Back in December, I posted a excerpt from the major short story I’ve been working on for over a year now, “Nazca City Blues, still to this minute a work in progress. Because I intend to use the story as one of my MFA submission pieces, I’ve been putting a veritable fuck-ton of work into it, including burning the overwhelming majority of the past four days to revising it in preparation for an upcoming workshop. I thought it might be interesting, then, to repost the same scene I teased earlier–this time altered considering. I mean, it remains fundamentally the same scene, but I think that it’s been tightened up and, as recommended by my former instructor Daniel Wallace, reveals more about Naphtali and more about the world. Hopefully I’ve accomplished that. Thoughts always welcome.

But the point of showing you this is to reiterate the importance of drafting, drafting, drafting some more, and ceaselessly, tirelessly revising. As I’ve quoted before, “The first draft of anything is shit” (Earnest Hemingway). Stories usually don’t start to flesh out into something truly worthwhile until the third or fourth draft, and often don’t develop meaning until the fifth. Trust me on this–I’ve consulted a number of accomplished writers about the art of revision, including people who write for GQ. ALmost all of them agree: whether it’s an essay, a poem, or a story, drafting is essential. The way I personally approach the process is to write out the first draft by hand (though not always), print out a hardcopy, and go over it with a blue pen. I’ll repeat this blue pen process every handful of major drafts, applying the changes to the Word document. And when I intend to perform a major rewrite, inserting a hefty amount of new content and revisions, I like to print out the hardcopy of my last draft, open up a blank Word document, and write the story again from scratch, consulting the hardcopy, of course, but avoiding inserting new content like a square peg into a round hole, damaging the flow or cohesion of the narrative. Yes, it’s a time consuming process, but writing generally is (contrary to what some so-called writers might think).

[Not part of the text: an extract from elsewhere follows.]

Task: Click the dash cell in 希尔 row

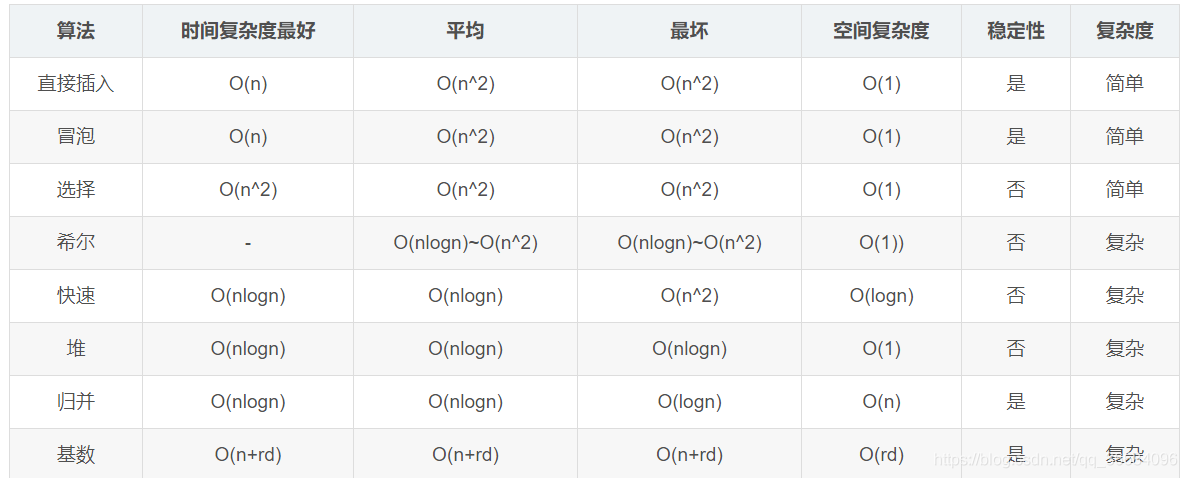Action: tap(248, 243)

Anyway, here’s Naphtali’s first fight scene from “Nazca City Blues,” revisited:

Naphtali slipped back through the slums until she found herself on the far end of West Nazca, a few blocks shy of where the city ended and the Wasteland began. Where the Metal Demons lurked, where the remnants of the Ancients laid buried and the Restorians salvaged technology they had no business toying with, like their guns. Like the machine at Zarephath. When she reached the hovel she was last sure Ky kept, she entered without fuss, and climbed up splintered, dilapidated stairs to the fifth floor. At the end of the warped, rotted hall she found Ky’s apartment.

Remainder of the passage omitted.